— WORK TASK A —
In the excerpt on dimension-based evaluation, start at the words "Each dimension has" and stop after "a: ≥ 0.95 (near-perfect)". Give that part again, changing "evaluator LLM" to "judge model".
— WORK TASK B —
According to the excerpt on dimension-based evaluation, how many prompts was the test set expanded to?
— WORK TASK C —
Translate this sentence from the excerpt on dimension-based evaluation into Spanish: "All dimensions were underperforming."

Each dimension has a dedicated evaluator LLM that scores on a 0.0-1.0 scale across multiple sub-dimensions:

  • Accuracy: How closely do the generated values match expected values?
  • Completeness: What fraction of expected conditions are present?
  • Appropriateness: Are operators, types, and logic used correctly?

Each dimension weights these differently. For example:

  • WHERE: accuracy (0.4) + completeness (0.4) + appropriateness (0.2)
  • WHO: accuracy (0.3) + completeness (0.25) + safety (0.35) + appropriateness (0.1). Note the unique "safety" weight penalizing overly broad targeting or missing critical roles.

The weighted final score maps to a letter grade:

  • a: ≥ 0.95 (near-perfect)
  • b: 0.80 – 0.95
  • c: 0.60 – 0.80
  • d: 0.40 – 0.60
  • e: < 0.40

Test set composition:

  • Started with 26 internal prompts, expanded to 1,000
  • Mix of real user prompts from production and synthetically generated edge cases
  • Coverage of all dimension combinations including negation, temporal logic, and compound conditions

The discovery

The dimension-based evaluation gave us something the single accuracy number never could. A clear picture of where the system was failing, and by how much.

DimensionBeforeAfter
When START28%86%
Where31%91%
Who58%94%
When END64%100%

All dimensions were underperforming. But the data revealed a clear severity ranking.

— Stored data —

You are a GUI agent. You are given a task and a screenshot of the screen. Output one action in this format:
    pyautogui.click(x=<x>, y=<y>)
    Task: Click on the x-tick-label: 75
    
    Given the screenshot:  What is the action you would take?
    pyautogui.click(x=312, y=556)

— FINAL ANSWER A —
Each dimension has a dedicated judge model that scores on a 0.0-1.0 scale across multiple sub-dimensions:

  • Accuracy: How closely do the generated values match expected values?
  • Completeness: What fraction of expected conditions are present?
  • Appropriateness: Are operators, types, and logic used correctly?

Each dimension weights these differently. For example:

  • WHERE: accuracy (0.4) + completeness (0.4) + appropriateness (0.2)
  • WHO: accuracy (0.3) + completeness (0.25) + safety (0.35) + appropriateness (0.1). Note the unique "safety" weight penalizing overly broad targeting or missing critical roles.

The weighted final score maps to a letter grade:

  • a: ≥ 0.95 (near-perfect)

— FINAL ANSWER B —
1,000 prompts.

— FINAL ANSWER C —
Todas las dimensiones tenían un rendimiento deficiente.